Federal Reserve Chair Jerome Powell opened a new phase in his campaign to regain control of inflation, saying U.S. interest rates will go higher than earlier projected, but the path may soon involve smaller hikes.
Addressing reporters Wednesday after the Fed raised rates by 75 basis points for the fourth time in a row, Powell said "incoming data since our last meeting suggests that ultimate level of interest rates will be higher than previously expected."
Powell said is it would be appropriate to slow the pace of increases "as soon as the next meeting or the one after that. No decision has been made," he said, while stressing that "we still have some ways" before rates were tight enough.
"It is very premature to be thinking about pausing," he said.
The Federal Open Market Committee said that "ongoing increases" will still likely be needed to bring rates to a level that are "sufficiently restrictive to return inflation to 2% over time," in fresh language added to their statement after a two-day meeting in Washington.
The Fed's unanimous decision lifted the target for the benchmark federal funds rate to a range of 3.75% to 4%, its highest level since 2008.
"Slower for longer," declared JP Morgan Chase & Co, chief US economist Michael Feroli in a note to clients. "The Fed opened the door to dialing down the size of the next hike but did so without easing up financial conditions."
Market Reactions
Financial markets whipsawed on Powell's message, which mixed a hawkish tilt toward higher rates with a dovish nod to a possible near-term downshift.
Initially stocks rallied and Treasury yields tumbled with the dollar on the statement, which hinted rate hikes were entering their final phase.
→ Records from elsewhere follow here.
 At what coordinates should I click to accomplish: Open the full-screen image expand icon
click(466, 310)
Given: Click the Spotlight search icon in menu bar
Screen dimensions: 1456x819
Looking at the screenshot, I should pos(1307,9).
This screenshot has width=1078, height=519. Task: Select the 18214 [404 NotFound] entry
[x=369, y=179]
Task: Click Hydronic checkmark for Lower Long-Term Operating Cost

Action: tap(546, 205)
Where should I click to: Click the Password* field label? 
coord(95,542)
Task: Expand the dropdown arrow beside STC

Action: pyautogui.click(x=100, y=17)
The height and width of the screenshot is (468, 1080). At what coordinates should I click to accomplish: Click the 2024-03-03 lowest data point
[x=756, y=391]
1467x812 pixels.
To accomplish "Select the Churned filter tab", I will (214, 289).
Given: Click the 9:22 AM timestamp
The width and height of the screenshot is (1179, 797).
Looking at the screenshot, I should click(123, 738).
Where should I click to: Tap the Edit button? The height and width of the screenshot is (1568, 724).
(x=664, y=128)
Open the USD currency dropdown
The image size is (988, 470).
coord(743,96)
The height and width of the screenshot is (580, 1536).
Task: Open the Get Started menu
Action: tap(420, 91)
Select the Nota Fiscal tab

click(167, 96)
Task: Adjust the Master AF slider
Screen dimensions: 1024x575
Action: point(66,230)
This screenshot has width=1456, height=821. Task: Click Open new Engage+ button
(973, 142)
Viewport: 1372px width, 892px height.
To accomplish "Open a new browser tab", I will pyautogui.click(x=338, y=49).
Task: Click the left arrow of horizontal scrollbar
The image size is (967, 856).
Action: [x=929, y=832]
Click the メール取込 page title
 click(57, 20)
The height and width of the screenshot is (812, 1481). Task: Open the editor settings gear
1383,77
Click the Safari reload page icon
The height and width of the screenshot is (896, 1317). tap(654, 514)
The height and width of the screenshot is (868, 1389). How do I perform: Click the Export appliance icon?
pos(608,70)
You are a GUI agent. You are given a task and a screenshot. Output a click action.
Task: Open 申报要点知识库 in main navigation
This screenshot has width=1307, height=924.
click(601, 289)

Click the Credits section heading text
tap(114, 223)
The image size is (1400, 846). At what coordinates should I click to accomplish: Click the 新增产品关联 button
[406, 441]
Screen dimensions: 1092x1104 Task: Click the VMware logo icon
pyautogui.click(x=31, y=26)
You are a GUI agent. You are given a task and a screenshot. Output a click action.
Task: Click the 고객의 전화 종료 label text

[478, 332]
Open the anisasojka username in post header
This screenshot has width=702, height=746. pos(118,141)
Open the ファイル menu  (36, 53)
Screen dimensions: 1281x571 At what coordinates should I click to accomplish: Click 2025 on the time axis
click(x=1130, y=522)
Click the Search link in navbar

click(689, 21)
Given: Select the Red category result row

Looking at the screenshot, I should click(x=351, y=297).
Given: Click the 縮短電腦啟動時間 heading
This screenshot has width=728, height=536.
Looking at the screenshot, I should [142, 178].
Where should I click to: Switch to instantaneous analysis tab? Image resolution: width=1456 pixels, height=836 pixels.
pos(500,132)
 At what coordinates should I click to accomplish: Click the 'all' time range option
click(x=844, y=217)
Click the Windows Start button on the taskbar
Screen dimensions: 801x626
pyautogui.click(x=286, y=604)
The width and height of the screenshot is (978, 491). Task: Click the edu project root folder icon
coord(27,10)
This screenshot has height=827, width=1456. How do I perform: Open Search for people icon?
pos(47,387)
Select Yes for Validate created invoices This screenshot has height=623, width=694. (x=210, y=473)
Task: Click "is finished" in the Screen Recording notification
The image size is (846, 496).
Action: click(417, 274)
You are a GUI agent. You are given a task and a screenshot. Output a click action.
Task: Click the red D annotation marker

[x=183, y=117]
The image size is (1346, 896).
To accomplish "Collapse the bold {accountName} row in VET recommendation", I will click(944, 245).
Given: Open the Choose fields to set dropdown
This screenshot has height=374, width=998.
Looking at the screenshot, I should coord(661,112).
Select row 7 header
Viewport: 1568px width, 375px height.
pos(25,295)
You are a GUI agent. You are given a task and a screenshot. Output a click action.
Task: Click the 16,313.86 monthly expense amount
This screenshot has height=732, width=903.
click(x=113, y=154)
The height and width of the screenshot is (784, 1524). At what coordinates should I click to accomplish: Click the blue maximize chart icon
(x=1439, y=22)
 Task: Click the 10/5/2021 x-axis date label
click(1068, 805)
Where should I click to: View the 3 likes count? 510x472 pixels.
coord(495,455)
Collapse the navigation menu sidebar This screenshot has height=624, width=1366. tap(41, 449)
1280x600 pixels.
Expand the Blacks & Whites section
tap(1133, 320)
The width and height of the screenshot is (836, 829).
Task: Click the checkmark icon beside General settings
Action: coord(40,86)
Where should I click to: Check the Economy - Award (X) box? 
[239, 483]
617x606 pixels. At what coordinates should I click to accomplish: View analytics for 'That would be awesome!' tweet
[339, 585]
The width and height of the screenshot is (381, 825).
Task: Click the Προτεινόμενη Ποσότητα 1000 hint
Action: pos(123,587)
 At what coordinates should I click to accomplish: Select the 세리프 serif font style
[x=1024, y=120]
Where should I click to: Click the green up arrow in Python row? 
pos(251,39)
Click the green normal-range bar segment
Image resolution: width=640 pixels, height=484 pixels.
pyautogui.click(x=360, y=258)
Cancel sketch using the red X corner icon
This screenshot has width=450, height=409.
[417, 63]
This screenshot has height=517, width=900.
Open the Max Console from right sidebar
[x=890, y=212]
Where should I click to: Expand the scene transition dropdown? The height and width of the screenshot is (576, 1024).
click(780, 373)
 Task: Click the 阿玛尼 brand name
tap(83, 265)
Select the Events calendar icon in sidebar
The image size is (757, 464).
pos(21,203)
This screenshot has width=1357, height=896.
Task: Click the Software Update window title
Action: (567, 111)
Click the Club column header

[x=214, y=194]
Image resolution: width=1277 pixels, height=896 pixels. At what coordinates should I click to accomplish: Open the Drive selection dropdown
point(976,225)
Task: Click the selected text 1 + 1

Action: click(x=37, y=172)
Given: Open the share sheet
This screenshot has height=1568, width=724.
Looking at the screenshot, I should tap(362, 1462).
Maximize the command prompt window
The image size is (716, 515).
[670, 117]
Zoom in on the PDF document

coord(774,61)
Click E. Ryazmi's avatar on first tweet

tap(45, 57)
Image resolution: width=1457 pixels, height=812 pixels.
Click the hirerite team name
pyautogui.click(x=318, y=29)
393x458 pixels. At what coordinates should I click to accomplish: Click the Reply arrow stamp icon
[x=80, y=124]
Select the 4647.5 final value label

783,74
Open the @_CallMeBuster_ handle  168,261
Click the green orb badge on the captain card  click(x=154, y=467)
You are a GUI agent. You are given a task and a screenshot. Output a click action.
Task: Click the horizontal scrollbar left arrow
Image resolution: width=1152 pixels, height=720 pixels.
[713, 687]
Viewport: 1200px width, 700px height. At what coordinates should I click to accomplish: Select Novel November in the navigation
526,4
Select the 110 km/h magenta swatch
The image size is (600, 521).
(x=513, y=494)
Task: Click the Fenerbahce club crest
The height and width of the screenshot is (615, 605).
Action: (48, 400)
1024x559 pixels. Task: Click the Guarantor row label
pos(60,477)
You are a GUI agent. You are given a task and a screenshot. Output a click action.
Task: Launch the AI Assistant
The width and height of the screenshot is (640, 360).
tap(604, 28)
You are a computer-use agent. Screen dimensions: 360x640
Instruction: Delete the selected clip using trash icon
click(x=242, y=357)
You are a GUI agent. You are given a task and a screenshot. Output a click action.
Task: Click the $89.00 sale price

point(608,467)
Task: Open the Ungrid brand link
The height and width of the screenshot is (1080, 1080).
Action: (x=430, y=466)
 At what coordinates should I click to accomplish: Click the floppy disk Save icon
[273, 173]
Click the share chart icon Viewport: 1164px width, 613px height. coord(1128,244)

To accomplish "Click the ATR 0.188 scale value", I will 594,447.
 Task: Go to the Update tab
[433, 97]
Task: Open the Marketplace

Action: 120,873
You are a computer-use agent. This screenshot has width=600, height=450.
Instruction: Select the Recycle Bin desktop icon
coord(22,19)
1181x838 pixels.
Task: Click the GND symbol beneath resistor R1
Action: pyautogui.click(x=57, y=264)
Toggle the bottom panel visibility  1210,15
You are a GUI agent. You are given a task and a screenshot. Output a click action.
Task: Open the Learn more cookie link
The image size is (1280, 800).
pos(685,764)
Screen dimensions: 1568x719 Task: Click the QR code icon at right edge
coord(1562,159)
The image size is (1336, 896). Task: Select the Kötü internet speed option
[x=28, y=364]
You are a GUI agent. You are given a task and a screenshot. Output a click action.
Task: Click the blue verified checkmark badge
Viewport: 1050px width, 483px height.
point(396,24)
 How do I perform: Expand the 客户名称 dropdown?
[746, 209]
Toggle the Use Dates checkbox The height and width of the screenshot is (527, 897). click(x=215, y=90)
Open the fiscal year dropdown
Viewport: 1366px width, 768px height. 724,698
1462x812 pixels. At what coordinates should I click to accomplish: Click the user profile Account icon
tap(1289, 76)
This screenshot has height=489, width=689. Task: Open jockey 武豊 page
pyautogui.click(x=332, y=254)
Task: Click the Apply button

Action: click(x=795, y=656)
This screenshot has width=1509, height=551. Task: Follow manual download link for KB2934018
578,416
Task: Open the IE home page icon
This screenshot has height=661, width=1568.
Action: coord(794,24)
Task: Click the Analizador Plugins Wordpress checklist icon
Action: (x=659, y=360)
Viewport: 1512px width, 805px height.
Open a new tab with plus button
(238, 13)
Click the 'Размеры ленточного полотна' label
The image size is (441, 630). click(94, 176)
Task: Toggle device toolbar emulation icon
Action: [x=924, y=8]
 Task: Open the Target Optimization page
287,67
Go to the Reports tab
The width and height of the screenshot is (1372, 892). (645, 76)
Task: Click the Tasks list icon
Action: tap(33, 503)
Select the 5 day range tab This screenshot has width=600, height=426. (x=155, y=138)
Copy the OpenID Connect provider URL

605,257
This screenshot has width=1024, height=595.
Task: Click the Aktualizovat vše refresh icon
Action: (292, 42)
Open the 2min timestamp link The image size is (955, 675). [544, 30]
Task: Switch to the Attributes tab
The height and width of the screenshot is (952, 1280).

Then, as Powell talked about a higher peak rate and said the Fed had a "ways to go" on tightening, yields and the dollar surged and stocks slipped.
The S&P 500 suffered its worst rout on a Fed decision day since January 2021.
Officials, fighting to curb inflation running near a 40-year high, gathered days before midterm U.S. congressional elections in which anger over price pressures has been a dominant theme.
The outcome of the Nov. 8 vote could cost President Joe Biden's Democrats control of Congress, and some prominent lawmakers in his party have started to publicly urge the Fed to show restraint. Powell, for his part, has tried to keep the central bank out of the political fray.
Officials, as expected, said they will continue to reduce their holdings of Treasuries and mortgage-backed securities as planned — a pace amounting to about $1.1 trillion a year.